**Task statement**
Filter the listing down to the lines containing the word "computer".

**Material to process**
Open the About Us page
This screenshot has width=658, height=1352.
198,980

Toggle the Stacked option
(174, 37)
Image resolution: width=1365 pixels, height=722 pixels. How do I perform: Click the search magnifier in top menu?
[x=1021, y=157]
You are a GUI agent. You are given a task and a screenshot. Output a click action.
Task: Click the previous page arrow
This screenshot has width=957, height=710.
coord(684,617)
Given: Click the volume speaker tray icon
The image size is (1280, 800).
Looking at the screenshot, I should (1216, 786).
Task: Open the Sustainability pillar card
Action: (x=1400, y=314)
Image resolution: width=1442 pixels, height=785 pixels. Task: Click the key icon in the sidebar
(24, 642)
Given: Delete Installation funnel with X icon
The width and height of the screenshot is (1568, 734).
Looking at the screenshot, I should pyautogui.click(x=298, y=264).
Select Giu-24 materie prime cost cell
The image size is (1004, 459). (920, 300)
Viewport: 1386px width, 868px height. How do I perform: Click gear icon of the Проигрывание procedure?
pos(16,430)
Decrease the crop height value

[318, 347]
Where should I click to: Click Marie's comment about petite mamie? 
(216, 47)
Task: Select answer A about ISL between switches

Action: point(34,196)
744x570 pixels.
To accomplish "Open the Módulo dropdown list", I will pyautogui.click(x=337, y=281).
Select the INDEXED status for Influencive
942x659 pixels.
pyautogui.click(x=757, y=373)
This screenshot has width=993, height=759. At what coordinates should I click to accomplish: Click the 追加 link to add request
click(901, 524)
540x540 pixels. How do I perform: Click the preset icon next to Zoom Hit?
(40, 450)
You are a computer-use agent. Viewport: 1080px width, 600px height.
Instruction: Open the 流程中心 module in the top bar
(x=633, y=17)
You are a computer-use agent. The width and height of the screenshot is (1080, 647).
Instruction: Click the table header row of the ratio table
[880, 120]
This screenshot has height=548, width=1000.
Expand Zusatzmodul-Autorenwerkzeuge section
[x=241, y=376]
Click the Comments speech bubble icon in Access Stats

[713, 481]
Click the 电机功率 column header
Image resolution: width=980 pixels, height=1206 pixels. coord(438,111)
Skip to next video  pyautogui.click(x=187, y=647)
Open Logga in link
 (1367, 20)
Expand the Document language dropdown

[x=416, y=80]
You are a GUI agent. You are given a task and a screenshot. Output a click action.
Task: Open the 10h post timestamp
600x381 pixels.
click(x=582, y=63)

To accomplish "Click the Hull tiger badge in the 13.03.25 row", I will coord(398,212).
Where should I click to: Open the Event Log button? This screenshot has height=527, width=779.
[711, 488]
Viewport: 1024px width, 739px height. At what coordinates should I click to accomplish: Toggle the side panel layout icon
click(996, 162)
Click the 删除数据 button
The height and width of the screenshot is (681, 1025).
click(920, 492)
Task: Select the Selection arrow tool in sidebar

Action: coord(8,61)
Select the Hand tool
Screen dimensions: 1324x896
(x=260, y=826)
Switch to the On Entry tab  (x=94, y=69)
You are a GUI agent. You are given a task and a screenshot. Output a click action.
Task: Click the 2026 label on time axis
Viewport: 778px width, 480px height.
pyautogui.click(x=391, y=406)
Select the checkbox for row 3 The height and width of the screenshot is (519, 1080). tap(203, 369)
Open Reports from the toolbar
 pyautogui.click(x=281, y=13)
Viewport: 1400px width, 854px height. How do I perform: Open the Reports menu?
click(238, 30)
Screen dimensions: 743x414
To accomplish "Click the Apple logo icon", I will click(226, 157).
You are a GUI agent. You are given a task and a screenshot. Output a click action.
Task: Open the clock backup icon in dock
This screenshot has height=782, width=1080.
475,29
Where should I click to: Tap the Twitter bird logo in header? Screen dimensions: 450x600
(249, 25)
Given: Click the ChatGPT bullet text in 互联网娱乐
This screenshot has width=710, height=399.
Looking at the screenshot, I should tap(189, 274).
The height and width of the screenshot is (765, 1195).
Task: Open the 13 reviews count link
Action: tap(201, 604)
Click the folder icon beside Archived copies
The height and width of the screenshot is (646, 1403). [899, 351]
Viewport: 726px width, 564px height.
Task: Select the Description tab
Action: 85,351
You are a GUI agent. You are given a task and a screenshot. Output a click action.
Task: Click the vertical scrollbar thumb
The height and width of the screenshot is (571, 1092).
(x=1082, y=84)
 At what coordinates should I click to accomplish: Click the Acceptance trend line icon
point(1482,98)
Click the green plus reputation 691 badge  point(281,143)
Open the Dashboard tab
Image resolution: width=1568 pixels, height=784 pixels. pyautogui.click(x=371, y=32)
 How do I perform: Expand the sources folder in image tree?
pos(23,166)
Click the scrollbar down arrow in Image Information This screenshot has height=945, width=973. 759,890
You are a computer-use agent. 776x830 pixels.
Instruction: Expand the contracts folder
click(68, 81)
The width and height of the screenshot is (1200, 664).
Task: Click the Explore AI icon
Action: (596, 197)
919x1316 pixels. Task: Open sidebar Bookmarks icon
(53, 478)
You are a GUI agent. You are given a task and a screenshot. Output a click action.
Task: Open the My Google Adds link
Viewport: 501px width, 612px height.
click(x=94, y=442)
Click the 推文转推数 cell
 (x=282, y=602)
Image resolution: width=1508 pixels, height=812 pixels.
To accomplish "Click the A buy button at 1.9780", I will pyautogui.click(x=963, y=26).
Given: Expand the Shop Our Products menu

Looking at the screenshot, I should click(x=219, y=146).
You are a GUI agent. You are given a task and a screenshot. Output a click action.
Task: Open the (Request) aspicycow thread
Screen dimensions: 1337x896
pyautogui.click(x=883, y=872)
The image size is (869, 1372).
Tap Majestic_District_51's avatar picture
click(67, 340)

**Exercise output**
You are a computer-use agent. Viewport: 1080px width, 600px height.
You are a computer-use agent. The width and height of the screenshot is (1080, 647).
You are a computer-use agent. 776x830 pixels.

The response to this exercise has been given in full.